Task prompt: Retype each line of the material exactly, please, skipping any picture in it.
* * * * * * *
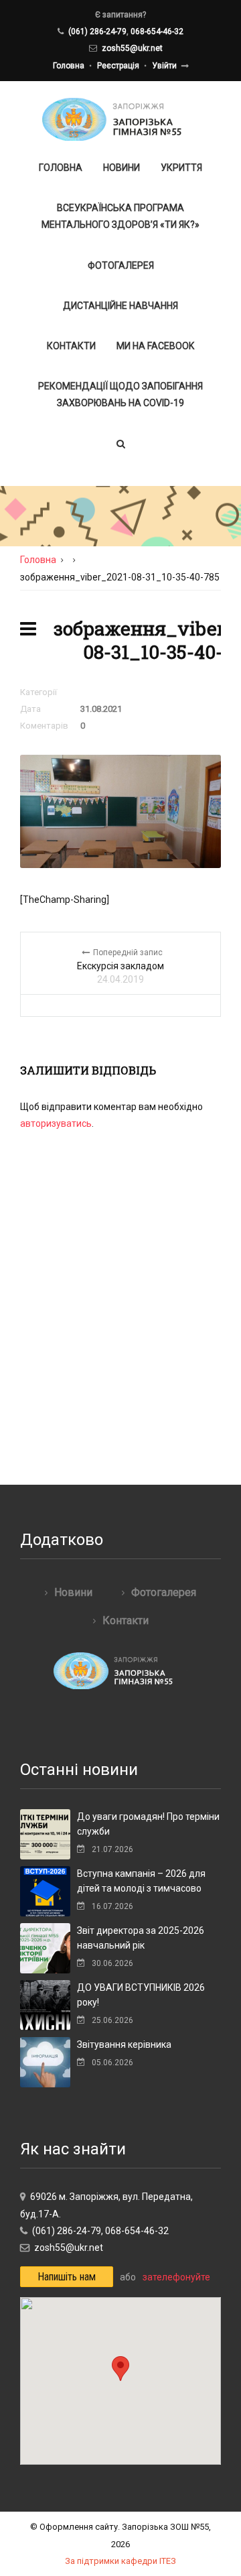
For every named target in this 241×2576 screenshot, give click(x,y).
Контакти (71, 346)
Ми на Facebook (155, 346)
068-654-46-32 (157, 31)
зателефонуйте (176, 2277)
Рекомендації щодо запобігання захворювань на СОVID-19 (120, 394)
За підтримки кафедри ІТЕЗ (120, 2561)
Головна (68, 65)
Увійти (164, 65)
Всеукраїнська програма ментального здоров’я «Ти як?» (120, 216)
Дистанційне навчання (120, 305)
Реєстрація (118, 65)
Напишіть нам (66, 2276)
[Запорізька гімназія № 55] (120, 119)
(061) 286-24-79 (97, 31)
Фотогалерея (121, 265)
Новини (121, 167)
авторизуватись (56, 1123)
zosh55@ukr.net (132, 48)
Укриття (181, 167)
* * * * * * *
Response to the exercise:
For every named target in this 241×2576 screenshot, give click(x,y).
Контакти (71, 346)
Ми на Facebook (155, 346)
068-654-46-32 (157, 31)
зателефонуйте (176, 2277)
Рекомендації щодо запобігання захворювань на СОVID-19 (120, 394)
За підтримки кафедри ІТЕЗ (120, 2561)
Головна (68, 65)
Увійти (164, 65)
Всеукраїнська програма ментального здоров’я «Ти як?» (120, 216)
Дистанційне навчання (120, 305)
Реєстрація (118, 65)
Напишіть нам (66, 2276)
[Запорізька гімназія № 55] (120, 119)
(061) 286-24-79 (97, 31)
Фотогалерея (121, 265)
Новини (121, 167)
авторизуватись (56, 1123)
zosh55@ukr.net (132, 48)
Укриття (181, 167)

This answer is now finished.